Women must get on board shipping industry

Women’s participation in the world’s shipping industry must increase, Home Affairs Minister Nkosazana Dlamini Zuma urges.
Speaking at the third Women in Shipping Conference in Durban last month, Dlamini Zuma, also the Chairperson of the African Union Commission, said getting more women involved in the male-dominated industry was a challenge for Africa and the world.
“Although women comprise at least 50% of the world’s population of approximately seven billion people, only 2% are estimated to be involved in international shipping,” she noted. Dlamini Zuma highlighted the importance of African Union member states implementing the provisions of the African Maritime Transport Charter, which includes the development and financing of the continental maritime industry.
The charter also includes the training and development of citizens, including women, to be part of this industry. The world economy cannot function without ships and the shipping industry, she added.
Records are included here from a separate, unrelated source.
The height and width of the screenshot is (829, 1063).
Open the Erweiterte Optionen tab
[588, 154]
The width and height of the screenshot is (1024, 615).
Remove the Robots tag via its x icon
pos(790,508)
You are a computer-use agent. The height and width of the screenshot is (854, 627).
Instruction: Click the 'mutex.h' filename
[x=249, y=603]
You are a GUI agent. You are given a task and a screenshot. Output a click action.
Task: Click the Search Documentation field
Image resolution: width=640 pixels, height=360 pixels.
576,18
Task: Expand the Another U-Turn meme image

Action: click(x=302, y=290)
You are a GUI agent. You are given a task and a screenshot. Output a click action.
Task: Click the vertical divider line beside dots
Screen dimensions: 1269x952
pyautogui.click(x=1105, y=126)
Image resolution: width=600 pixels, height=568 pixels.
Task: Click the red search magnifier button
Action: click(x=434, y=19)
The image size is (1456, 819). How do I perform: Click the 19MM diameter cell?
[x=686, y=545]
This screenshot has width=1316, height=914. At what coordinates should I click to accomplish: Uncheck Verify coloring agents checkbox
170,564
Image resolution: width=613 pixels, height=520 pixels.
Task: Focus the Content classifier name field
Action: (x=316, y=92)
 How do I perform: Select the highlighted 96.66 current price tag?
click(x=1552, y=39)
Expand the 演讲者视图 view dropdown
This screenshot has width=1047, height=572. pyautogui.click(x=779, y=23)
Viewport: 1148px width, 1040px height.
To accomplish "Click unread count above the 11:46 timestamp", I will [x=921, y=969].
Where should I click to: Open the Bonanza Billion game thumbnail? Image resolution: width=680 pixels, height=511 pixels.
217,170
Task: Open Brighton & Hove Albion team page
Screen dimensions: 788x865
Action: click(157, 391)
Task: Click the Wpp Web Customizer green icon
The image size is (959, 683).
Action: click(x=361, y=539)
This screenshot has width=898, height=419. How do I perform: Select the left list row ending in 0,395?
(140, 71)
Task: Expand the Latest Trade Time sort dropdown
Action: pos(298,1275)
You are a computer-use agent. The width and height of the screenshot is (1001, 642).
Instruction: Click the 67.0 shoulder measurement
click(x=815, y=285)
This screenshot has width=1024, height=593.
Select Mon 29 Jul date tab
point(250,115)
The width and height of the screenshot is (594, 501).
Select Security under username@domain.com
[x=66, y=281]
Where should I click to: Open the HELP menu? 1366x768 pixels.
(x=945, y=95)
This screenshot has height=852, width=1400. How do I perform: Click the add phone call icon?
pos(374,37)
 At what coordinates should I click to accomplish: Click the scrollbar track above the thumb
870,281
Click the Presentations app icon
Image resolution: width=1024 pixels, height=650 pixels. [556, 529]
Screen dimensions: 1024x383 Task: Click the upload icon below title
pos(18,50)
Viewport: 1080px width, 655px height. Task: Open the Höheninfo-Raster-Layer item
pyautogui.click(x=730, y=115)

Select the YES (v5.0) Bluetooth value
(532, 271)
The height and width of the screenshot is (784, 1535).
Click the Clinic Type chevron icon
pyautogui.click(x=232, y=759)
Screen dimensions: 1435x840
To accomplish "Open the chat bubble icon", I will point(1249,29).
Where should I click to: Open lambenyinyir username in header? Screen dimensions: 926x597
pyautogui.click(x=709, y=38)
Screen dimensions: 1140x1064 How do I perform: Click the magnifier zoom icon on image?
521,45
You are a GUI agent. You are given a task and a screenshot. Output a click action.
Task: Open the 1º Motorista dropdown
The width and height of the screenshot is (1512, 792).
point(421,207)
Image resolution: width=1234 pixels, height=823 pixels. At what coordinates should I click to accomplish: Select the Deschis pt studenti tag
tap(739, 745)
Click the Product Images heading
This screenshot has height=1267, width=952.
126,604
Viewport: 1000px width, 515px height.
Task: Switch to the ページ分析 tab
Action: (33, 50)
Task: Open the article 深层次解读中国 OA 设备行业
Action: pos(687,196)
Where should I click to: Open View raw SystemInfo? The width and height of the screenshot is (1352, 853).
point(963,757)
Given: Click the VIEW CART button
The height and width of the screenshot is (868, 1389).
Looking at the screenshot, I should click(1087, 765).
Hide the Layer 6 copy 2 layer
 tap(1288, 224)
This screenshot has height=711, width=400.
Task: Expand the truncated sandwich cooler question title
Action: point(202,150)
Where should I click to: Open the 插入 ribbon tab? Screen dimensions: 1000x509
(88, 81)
“Without this industry, intercontinental trade, the bulk transport of raw materials and the import and export of affordable food and manufactured goods would simply not be possible,” she said.
Despite this enormous effect on the world, she questioned whether the shipping industry was as effective as it could be, given that only a small fraction of women participated in it. Dlamini Zuma urged women already involved in the industry to encourage other women, especially young women, to become a part of it. Another issue that required serious reflection was why Africa was not part of the global shipping industry. “Geographically, the continent is after all surrounded by the Mediterranean Sea, the Suez Canal and the Red Sea, the Indian Ocean and the Atlantic Ocean. Also, 50% of world trade between east and west comes through our coastline,” Dlamini Zuma said.
Africa is also rich in natural resources, such as hydrocarbons, minerals and timber. “Our natural resources also include diamonds, gold, iron, cobalt, uranium, copper, bauxite, silver, petroleum, but also wood and tropical fruits. In fact, Africa contains 30% of international mineral reserves. These goods are, however, unfortunately not transported on liners owned by Africans,” she said.
Heads of state and governments recognised this challenge and demonstrated their political will to grow the maritime industry for the developmental agenda by adopting the African Maritime Transport Charter, Dlamini Zuma added.
“I hope the provisions of this charter can be matched by action from member states. African leaders must recognise the need for cooperation, within the continent and beyond, as well as the value of training if the maritime industry were to be developed in Africa. This is a challenge for us all.”